Artificial intelligence (AI) technology has become increasingly prevalent and transforms our everyday life. One important application of AI technology is the development of autonomous vehicles (AV). AV combines robotic process automation and AI, which has become an essential representation of AI applications. Hence, the reliability of an AV needs to be carefully demonstrated via an assurance test so that the product can be used with confidence in the field. To plan for an assurance test, one needs to determine how many AVs need to be tested for how many miles. Existing research has made great efforts in investigating reliability demonstration tests in the other fields of study for product development and assessment. However, statistical methods have not been utilized in AV test planning. This paper aims to fill in this gap by developing statistical methods for planning AV reliability assurance tests based on recurrent event data. We explore the relationship between multiple criteria of interest in the context of planning reliability assurance tests. Specifically, two test plans based on homogeneous and non-homogeneous Poisson processes are developed with recommendations offered for practical uses.

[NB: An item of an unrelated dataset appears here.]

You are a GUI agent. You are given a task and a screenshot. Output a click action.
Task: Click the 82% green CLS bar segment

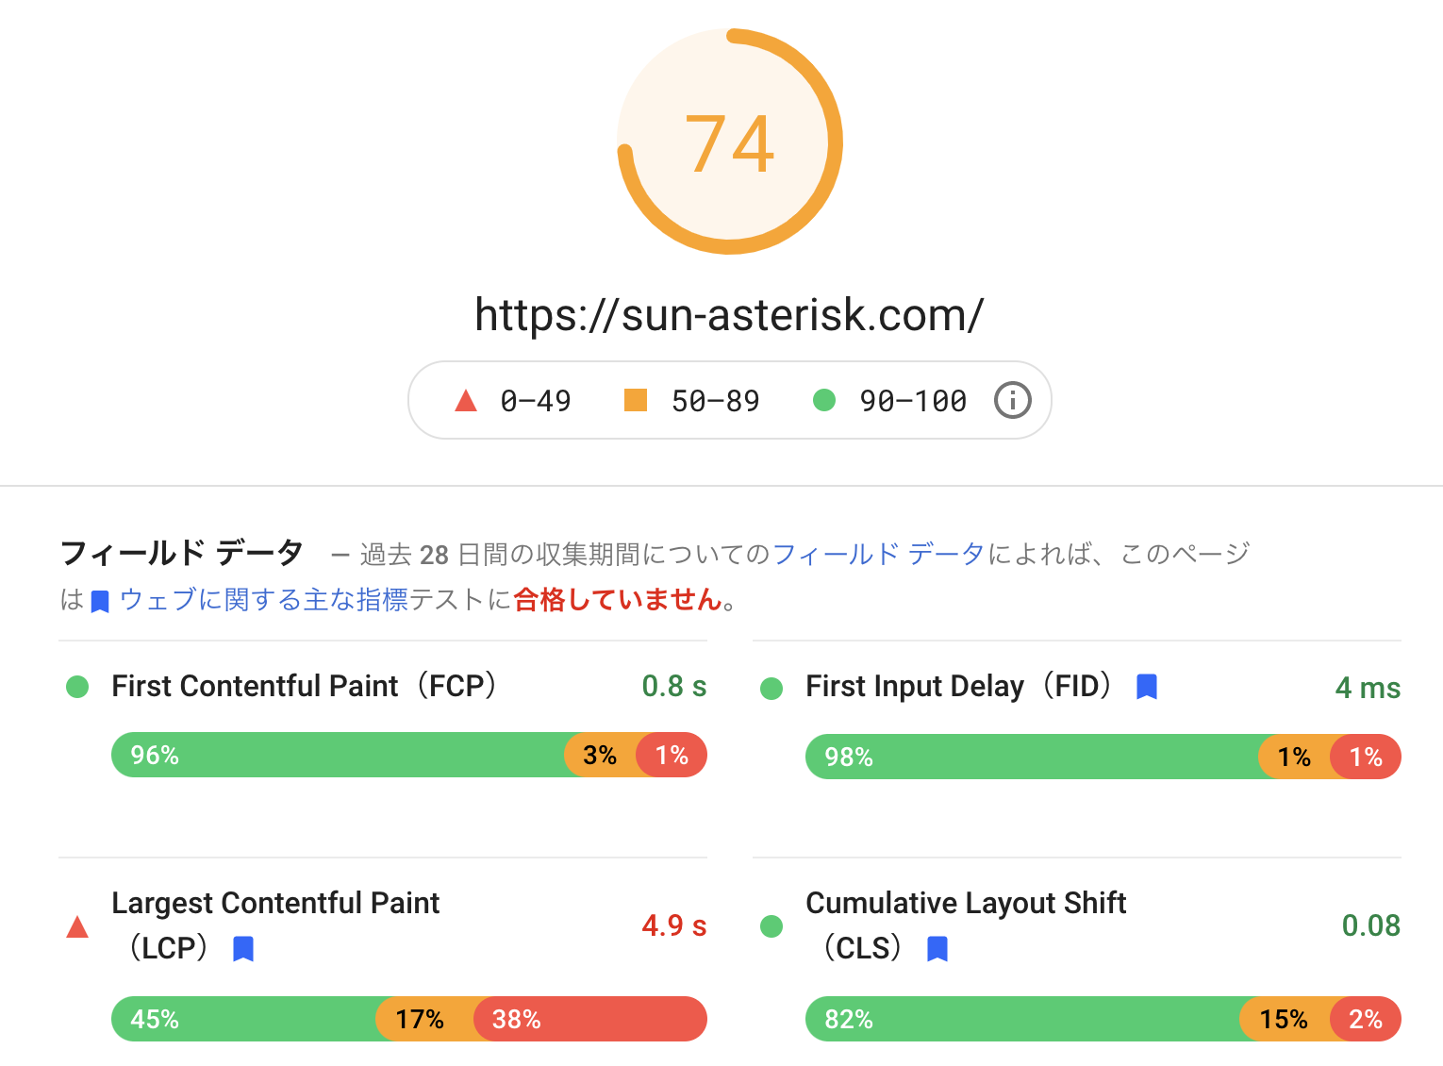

The disengagement events data from the California Department of Motor Vehicles AV testing program is used to illustrate proposed assurance testing methods. We conclude the paper with suggestions for practitioners

**Assessing Variable Activity for Bayesian Regression Trees**

Akira Horiguchi, Duke University and Matthew T. Pratola and Thomas J. Santner, The Ohio State University

Bayesian Additive Regression Trees (BART) are non-parametric models that can capture complex exogenous variable effects. In any regression problem, it is often of interest to learn which variables are most active. Variable activity in BART is usually measured by counting the number of times a tree splits for each variable. Such one-way counts have the advantage of fast computations. Despite their convenience, one-way counts have several issues. They are statistically unjustified, cannot distinguish between main effects and interaction effects, and become inflated when measuring interaction effects. An alternative method well-established in the literature is Sobol´ indices, a variance-based global sensitivity analysis technique. However, these indices often require Monte Carlo integration, which can be computationally expensive. This paper provides analytic expressions for Sobol´ indices for BART posterior samples. These expressions are easy to interpret and computationally feasible. We also provide theoretical guarantees of contraction rates. Furthermore, we will show a fascinating connection between first-order (main-effects) Sobol´ indices and one-way counts. Finally, we compare these methods using analytic test functions and the En-ROADS climate impacts simulator.

**The Effectiveness and Flexibility of a Predictive Distribution Approach to Process Optimization with Multiple Responses**

John Peterson, PDQ Research and Consulting and Enrique del Castillo, The Pennsylvania State University

One can often view a manufacturing process as a stochastic process that has several sources of variation and uncertainty. There is variation due to input materials, ambient conditions, operator-to-operator changes, etc. In addition, the use of predictive models involves parameter uncertainty and model form lack-of-fit. Therefore, process optimization in the face of such uncertainties, and complicated by the presence of multiple quality responses, can be a challenge for effective and flexible quantification and associated statistical inference. Over the past two decades several papers have appeared which have utilized predictive distribution approaches to effectively address multiple response process optimization problems. These include both early and later stage optimization problems. This presentation will provide an overview of the predictive distribution approach and discuss computational tools as well.